Award-winning designer Naoaki Mizuno is being hailed as the leader of a renaissance in Japanese fashion. Martin Webb gets the inside story on the emerging artist and his signature layered look.

"I do think there's a new movement in terms of Tokyo fashion, but I don't think I'm leading it. In fact, I don't even think I'm part of it." These are modest words when you consider that they're coming from Naoaki Mizuno, designer of Tokyo's most celebrated new fashion label, Vetement, and winner of this year's Shiseido Encouragement Award for best new designer at the 20th Mainichi Fashion Grand Prix and Moet et Chandon's New Designer's Award. They're even more modest when you consider that the press has labeled the movement that's storming the catwalks and fashion pages of late as "New Layered Style," a moniker Mizuno himself coined to describe his debut collection.

But the 34-year-old former protégé of Akira Onozuka, head designer for international fashion house and former Issey Miyake group label Zucca, is clearly not one to rest on his laurels. "Winning these prestigious prizes has really focused a lot of attention on my work," Mizuno says. "What's in question is how well Vetement can manage the pressure that comes with winning awards."
In just two seasons, Vetement has risen to the top of the handful of fashion brands setting the standard for Japan's "New Layered Style." Characterized by mismatched, multi-layered ensembles, often incorporating frayed or damaged items, the look sits somewhere between boho, hobo and farm laborer. It's a style that's also been embraced by Tokyo labels Toga, Number (N)ine and G.V.G.V., which are taking the concept in high fashion, ethnic and punk directions respectively.
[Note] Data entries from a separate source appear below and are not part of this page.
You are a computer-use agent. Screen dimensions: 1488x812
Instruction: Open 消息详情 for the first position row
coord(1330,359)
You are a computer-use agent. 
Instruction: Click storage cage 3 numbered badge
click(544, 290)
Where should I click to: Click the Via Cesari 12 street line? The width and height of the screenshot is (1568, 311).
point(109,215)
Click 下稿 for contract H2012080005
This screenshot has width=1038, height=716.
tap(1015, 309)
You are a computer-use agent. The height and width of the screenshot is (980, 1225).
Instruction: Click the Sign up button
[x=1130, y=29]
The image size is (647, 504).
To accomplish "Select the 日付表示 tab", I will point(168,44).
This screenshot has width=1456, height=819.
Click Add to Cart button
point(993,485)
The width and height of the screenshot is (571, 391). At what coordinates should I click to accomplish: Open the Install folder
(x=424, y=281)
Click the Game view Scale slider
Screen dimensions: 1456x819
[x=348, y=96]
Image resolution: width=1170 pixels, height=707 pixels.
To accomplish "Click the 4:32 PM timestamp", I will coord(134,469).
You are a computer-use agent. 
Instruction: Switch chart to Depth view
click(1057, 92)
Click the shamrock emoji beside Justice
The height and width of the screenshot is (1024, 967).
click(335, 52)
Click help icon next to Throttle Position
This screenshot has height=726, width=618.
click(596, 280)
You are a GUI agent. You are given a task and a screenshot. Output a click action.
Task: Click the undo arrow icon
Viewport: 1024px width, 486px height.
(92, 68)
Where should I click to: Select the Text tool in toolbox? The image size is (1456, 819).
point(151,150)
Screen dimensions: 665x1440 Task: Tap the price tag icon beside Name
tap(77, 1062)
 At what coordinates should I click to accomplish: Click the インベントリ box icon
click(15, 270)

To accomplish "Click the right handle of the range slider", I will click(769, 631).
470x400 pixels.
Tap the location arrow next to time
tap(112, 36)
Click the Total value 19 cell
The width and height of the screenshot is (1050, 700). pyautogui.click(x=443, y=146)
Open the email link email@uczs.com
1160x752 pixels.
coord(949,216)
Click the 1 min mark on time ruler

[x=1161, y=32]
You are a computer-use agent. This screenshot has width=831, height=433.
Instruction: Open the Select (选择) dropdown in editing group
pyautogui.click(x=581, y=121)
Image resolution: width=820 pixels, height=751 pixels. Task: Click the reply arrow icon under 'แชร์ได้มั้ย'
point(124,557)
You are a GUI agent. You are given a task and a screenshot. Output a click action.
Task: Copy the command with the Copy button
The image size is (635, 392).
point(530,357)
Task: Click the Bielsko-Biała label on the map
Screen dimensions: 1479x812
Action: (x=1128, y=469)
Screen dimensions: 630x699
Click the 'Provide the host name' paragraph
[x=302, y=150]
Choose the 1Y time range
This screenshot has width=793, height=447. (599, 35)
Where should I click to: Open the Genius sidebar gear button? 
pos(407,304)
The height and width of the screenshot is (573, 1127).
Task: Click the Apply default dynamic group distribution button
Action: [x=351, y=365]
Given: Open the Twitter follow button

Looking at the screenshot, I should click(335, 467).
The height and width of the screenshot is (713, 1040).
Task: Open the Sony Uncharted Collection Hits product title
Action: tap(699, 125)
Vetement's first catwalk show, for Spring/Summer 2002, was a happy, candy-colored affair that saw frizzy-haired models show off frayed, unfinished basics in floral and geometric prints. In stark contrast, the award-winning Fall/Winter 2002-2003 show was a triumph of grown-up grunge with a bucolic twist. Its floor-sweeping padded linen trench coats, multicolored rag-rug-look knits, and highly structured quilted skirts in earthy shades caused veritable tsunamis in the Japanese fashion world. The word from Vetement's bustling Nakameguro atelier is that the October show will, once again, propose a radically different look.

But Mizuno, who says concentration is the most important attribute of a designer, isn't giving anything away. Since his debut, much of his time has been spent in the renovation and preservation of an old warehouse just off Kotto Dori that now serves as the outlet for his much-coveted brand. The store itself provides some clues to the identity and philosophy Mizuno is trying to establish for Vetement: Unfinished floorboards, display shelves crafted from disassembled pianos, and a mobile constructed from wooden hangers give the store a rustic yet quirky ambience.

It's also a peaceful place, where the bespectacled, shaven-headed designer can occasionally be found taking time out from the atelier. Mizuno, whose personal uniform involves jeans and a white T-shirt, has taken great care to develop the store as a way to express himself to customers, saying, "I think it would be beneficial if we could open a dialogue between designer and consumer."

And if the Oita Prefecture native has his way, that dialogue may soon stretch far beyond Aoyama to the catwalks of France. "I do have a desire to show at the Paris collections," Mizuno confesses. "Vetement is not only aimed at Japanese or Asian people; I've always wanted people of all nationalities to wear it."

Indeed, the graduate of Tokyo Mode Gakuen fashion academy is uncomfortable with the state of Japanese fashion today. He describes Tokyo style as bizarre, saying he's ill at ease with the Japanese fetish for foreign brands and amused by the prevailing sneaker and combat pants style. "It's just not impressive anymore" says Mizuno. Having worked for Zucca on designs developed from functional clothing, such as school and restaurant uniforms, he's not a fan of design for design's sake. But this hasn't diminished his motivation to create.

"In comparison with designers of ages past, I think the basic will to create fashion remains unchanged," he says. "Personally, no matter how many years or decades come to pass, I'll still want to come out with fresh, new creations." And if the past 12 months are any indication, Mizuno may soon be making international headlines.